Por esto, para comprender el valor de la misa debemos ante todo entender entonces el significado bíblico del «memorial». «En la celebración litúrgica, estos acontecimientos se hacen, en cierta forma, presentes y actuales. De esta manera Israel entiende su liberación de Egipto: cada vez que es celebrada la Pascua, los acontecimientos del Éxodo se hacen presentes a la memoria de los creyentes a fin de que conformen su vida a estos acontecimientos». Catecismo de la Iglesia Católica (1363). Jesucristo, con su pasión, muerte, resurrección y ascensión al cielo llevó a término la Pascua. Y la misa es el memorial de su Pascua, de su «éxodo», que cumplió por nosotros, para hacernos salir de la esclavitud e introducirnos en la tierra prometida de la vida eterna. No es solamente un recuerdo, no, es más: es hacer presente aquello que ha sucedido hace veinte siglos.

La eucaristía nos lleva siempre al vértice de las acciones de salvación de Dios: el Señor Jesús, haciéndose pan partido para nosotros, vierte sobre vosotros toda la misericordia y su amor, como hizo en la cruz, para renovar nuestro corazón, nuestra existencia y nuestro modo de relacionarnos con Él y con los hermanos. Dice el Concilio Vaticano II: «La obra de nuestra redención se efectúa cuantas veces se celebra en el altar el sacrificio de la cruz, por medio del cual «Cristo, que es nuestra Pascua, ha sido inmolado» (Cost. Dogm. Lumen gentium, 3).

Cada celebración de la eucaristía es un rayo de ese sol sin ocaso que es Jesús resucitado. Participar en la misa, en particular el domingo, significa entrar en la victoria del Resucitado, ser iluminados por su luz, calentados por su calor. A través de la celebración eucarística el Espíritu Santo nos hace partícipes de la vida divina que es capaz de transfigurar todo nuestro ser mortal. Y en su paso de la muerte a la vida, del tiempo a la eternidad, el Señor Jesús nos arrastra también a nosotros con Él para hacer la Pascua. En la misa se hace Pascua. Nosotros, en la misa, estamos con Jesús, muerto y resucitado y Él nos lleva adelante, a la vida eterna. En la misa nos unimos a Él. Es más, Cristo vive en nosotros y nosotros vivimos en Él: «Yo estoy crucificado con Cristo —dice san Pablo— y ya no vivo yo, sino que Cristo vive en mí: la vida que sigo viviendo en la carne, la vivo en la fe en el Hijo de Dios, que me amó y se entregó por mí» (Gálatas 2, 19-20). Así pensaba Pablo.

**Información proporcionada:**
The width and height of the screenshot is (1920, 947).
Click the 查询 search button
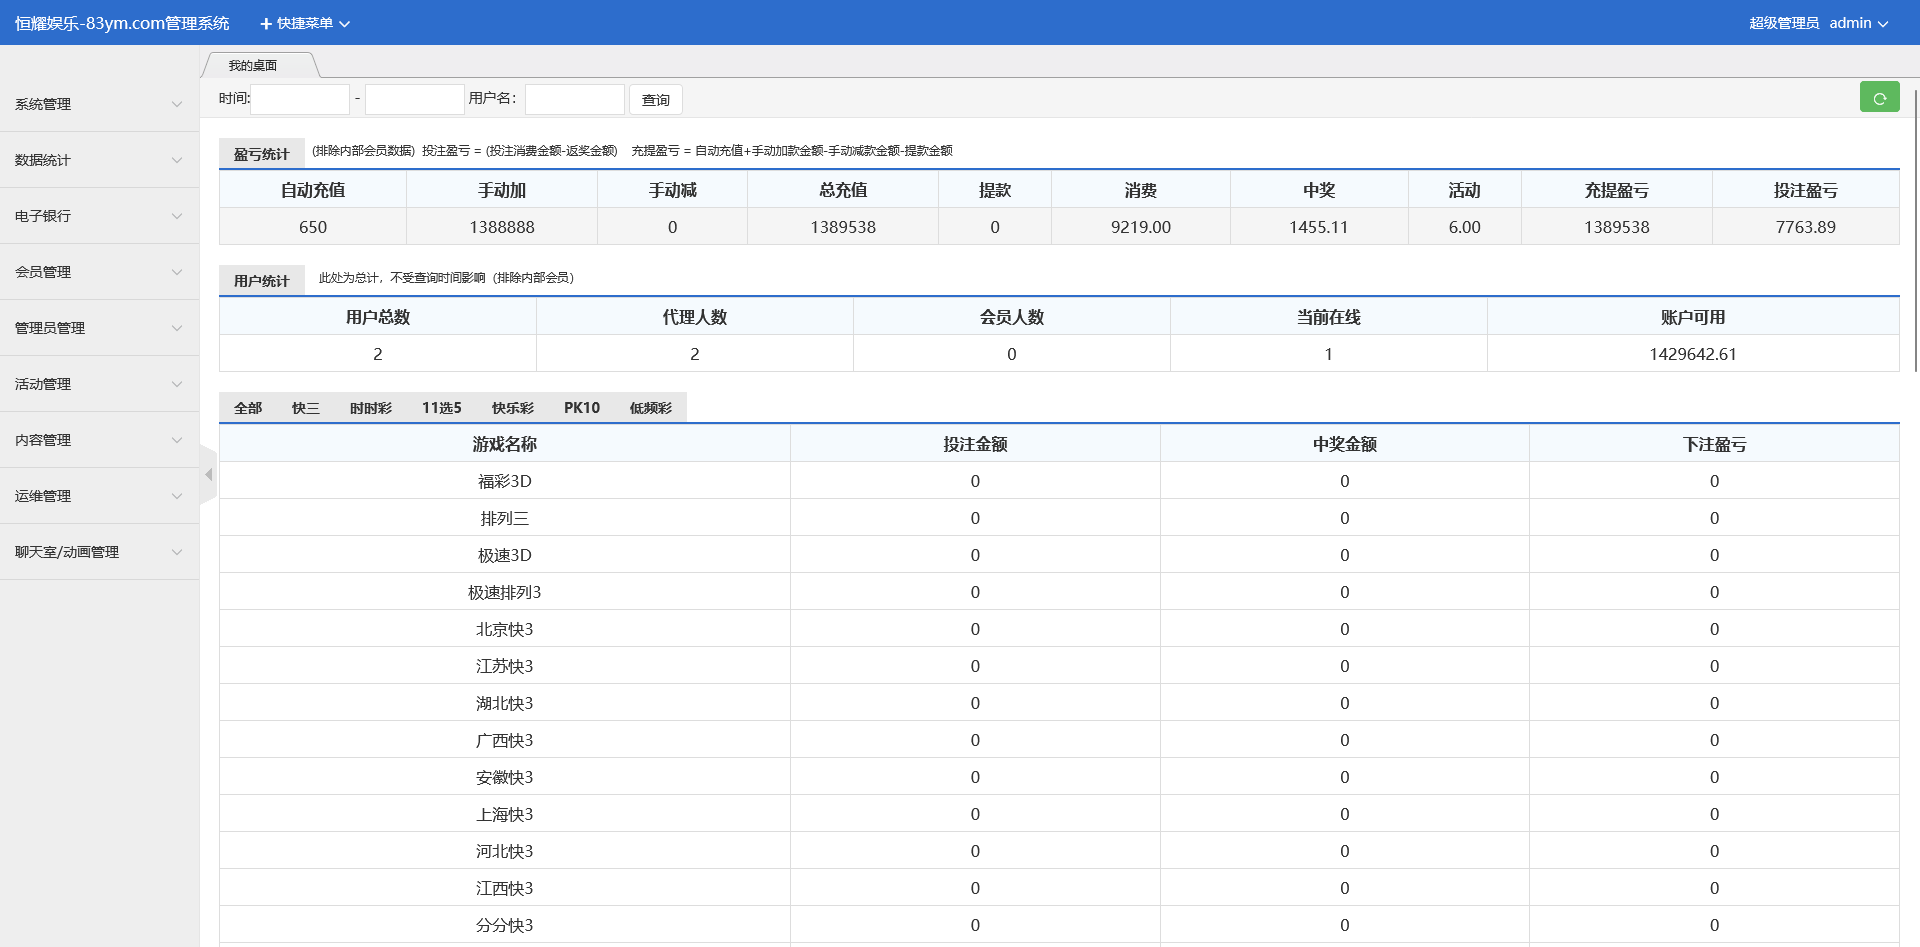655,100
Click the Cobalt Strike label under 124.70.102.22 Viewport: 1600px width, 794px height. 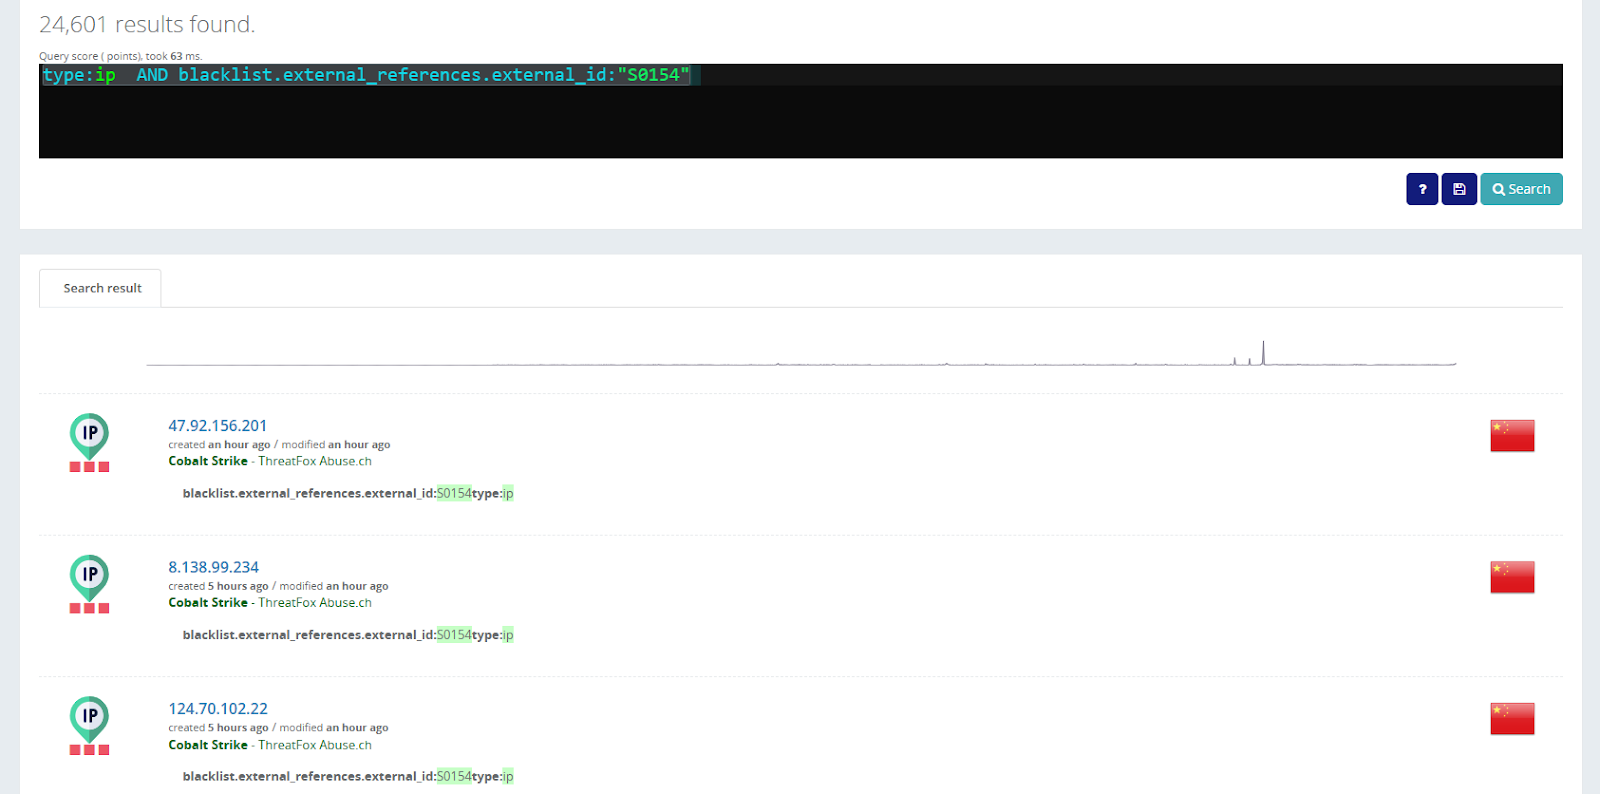tap(208, 745)
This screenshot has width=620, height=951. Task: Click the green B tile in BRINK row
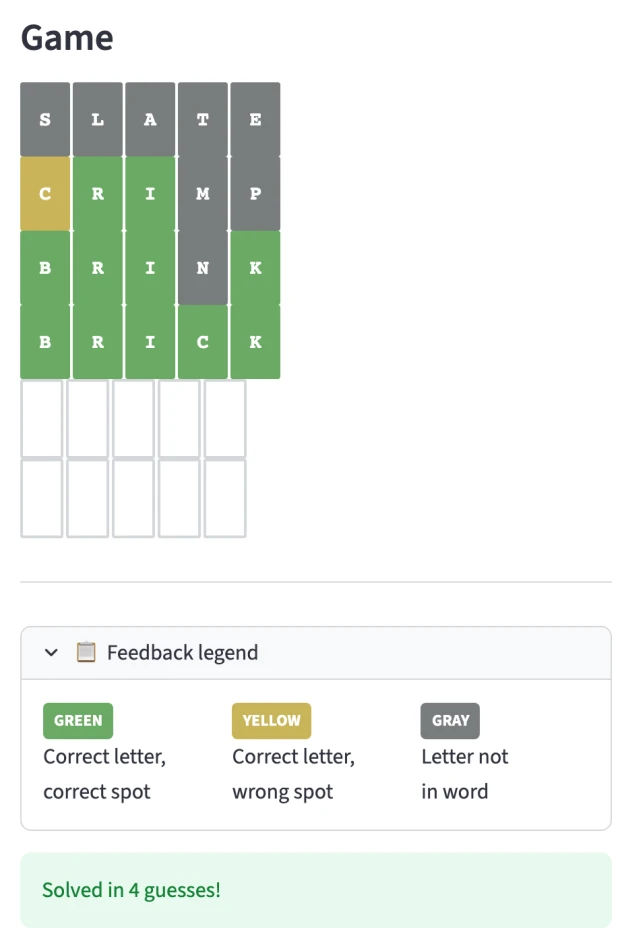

**Descripción de tarea:**
Traduce al inglés la siguiente oración del bloque de texto sobre la misa: «Cada celebración de la eucaristía es un rayo de ese sol sin ocaso que es Jesús resucitado».

**En respuesta:**
Each celebration of the Eucharist is a ray of that never-setting sun that is the risen Jesus.